**Task brief**
Reproduce the following passage on AB's psychological state and the proposed surgery word for word, in full.

**Text passage**
When AB is overwhelmed emotionally she experiences paranoid symptoms and episodes of psychosis with sustained persecutory beliefs. As a means of coping with her levels of stress she has developed more pronounced bizarre belief systems which include elements of her cardiac condition and affect her decision making abilities. She may have a defect state as part of a schizophrenic illness and this would also affect her decision making abilities.
In her oral evidence Dr Matthews agreed that the psychological balance sheet is more complex that the physical one. However there are potential advantages to AB’s psychological state of having the surgery.
Firstly, she could be given different medication for her mental state such as clozapine, an anti-psychotic drug , which is contra-indicated at the moment because of its effect on her cardiac rhythm. She has had a successful admission historically when she was treated with clozapine leading to planning into the community.
Second, the immediate and serious risk of rupture of the aneurism and death has lead to 2:1 staff monitoring at arms length which AB finds very intrusive. The stresses have heightened her anxiety levels with a consequent deterioration in her overall mental state.
Thirdly, the dominant factor in her current treatment plan is the management of her cardiac issues rather than her psychological state and the clinical team and staff have not tried to boundary AB’s behaviour to avoid raising her anxiety levels which may impact on her cardiac condition.
The contrary factors are that her responses to the experience of surgery that she does not want and does not understand are unknown and may make her psychological state worse and there is a limited amount of history which can act as a reliable guide.
The first area of concern is her immediate response to being told that she will have surgery. Dr Matthews leaned in favour of not informing AB until a few days before or possibly even the morning of the operation because giving her full information has not been successful in the past. Dr M, AB’s registered clinician thought that getting her used to the idea over a period of a few weeks was preferable. I detected that Dr Matthews did not think that was a good idea but it is a decision for the clinical team.

**Record set**
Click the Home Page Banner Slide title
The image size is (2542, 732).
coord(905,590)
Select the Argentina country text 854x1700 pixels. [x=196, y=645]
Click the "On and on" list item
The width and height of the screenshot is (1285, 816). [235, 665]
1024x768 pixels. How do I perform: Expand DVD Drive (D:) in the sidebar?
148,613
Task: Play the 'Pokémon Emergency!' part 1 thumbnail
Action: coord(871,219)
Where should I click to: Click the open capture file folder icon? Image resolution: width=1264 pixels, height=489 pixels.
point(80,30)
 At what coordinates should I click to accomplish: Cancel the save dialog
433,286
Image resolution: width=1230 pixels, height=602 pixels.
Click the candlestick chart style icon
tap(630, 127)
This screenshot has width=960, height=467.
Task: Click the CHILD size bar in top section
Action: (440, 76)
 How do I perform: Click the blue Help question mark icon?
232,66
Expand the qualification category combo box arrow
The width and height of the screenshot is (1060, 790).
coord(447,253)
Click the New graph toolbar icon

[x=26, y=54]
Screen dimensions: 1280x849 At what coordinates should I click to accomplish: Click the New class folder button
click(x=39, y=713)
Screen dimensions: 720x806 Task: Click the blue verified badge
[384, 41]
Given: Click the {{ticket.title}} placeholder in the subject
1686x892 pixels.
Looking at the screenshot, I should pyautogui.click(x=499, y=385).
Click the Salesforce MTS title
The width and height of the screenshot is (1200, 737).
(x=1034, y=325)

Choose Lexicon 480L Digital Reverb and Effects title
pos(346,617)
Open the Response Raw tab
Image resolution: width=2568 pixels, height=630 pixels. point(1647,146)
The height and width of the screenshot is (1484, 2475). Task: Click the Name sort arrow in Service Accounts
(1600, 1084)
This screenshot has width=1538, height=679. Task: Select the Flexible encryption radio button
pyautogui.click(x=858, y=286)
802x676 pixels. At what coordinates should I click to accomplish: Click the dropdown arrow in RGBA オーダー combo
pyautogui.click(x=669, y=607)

**Answer box**
When AB is overwhelmed emotionally she experiences paranoid symptoms and episodes of psychosis with sustained persecutory beliefs. As a means of coping with her levels of stress she has developed more pronounced bizarre belief systems which include elements of her cardiac condition and affect her decision making abilities. She may have a defect state as part of a schizophrenic illness and this would also affect her decision making abilities.
In her oral evidence Dr Matthews agreed that the psychological balance sheet is more complex that the physical one. However there are potential advantages to AB’s psychological state of having the surgery.
Firstly, she could be given different medication for her mental state such as clozapine, an anti-psychotic drug , which is contra-indicated at the moment because of its effect on her cardiac rhythm. She has had a successful admission historically when she was treated with clozapine leading to planning into the community.
Second, the immediate and serious risk of rupture of the aneurism and death has lead to 2:1 staff monitoring at arms length which AB finds very intrusive. The stresses have heightened her anxiety levels with a consequent deterioration in her overall mental state.
Thirdly, the dominant factor in her current treatment plan is the management of her cardiac issues rather than her psychological state and the clinical team and staff have not tried to boundary AB’s behaviour to avoid raising her anxiety levels which may impact on her cardiac condition.
The contrary factors are that her responses to the experience of surgery that she does not want and does not understand are unknown and may make her psychological state worse and there is a limited amount of history which can act as a reliable guide.
The first area of concern is her immediate response to being told that she will have surgery. Dr Matthews leaned in favour of not informing AB until a few days before or possibly even the morning of the operation because giving her full information has not been successful in the past. Dr M, AB’s registered clinician thought that getting her used to the idea over a period of a few weeks was preferable. I detected that Dr Matthews did not think that was a good idea but it is a decision for the clinical team.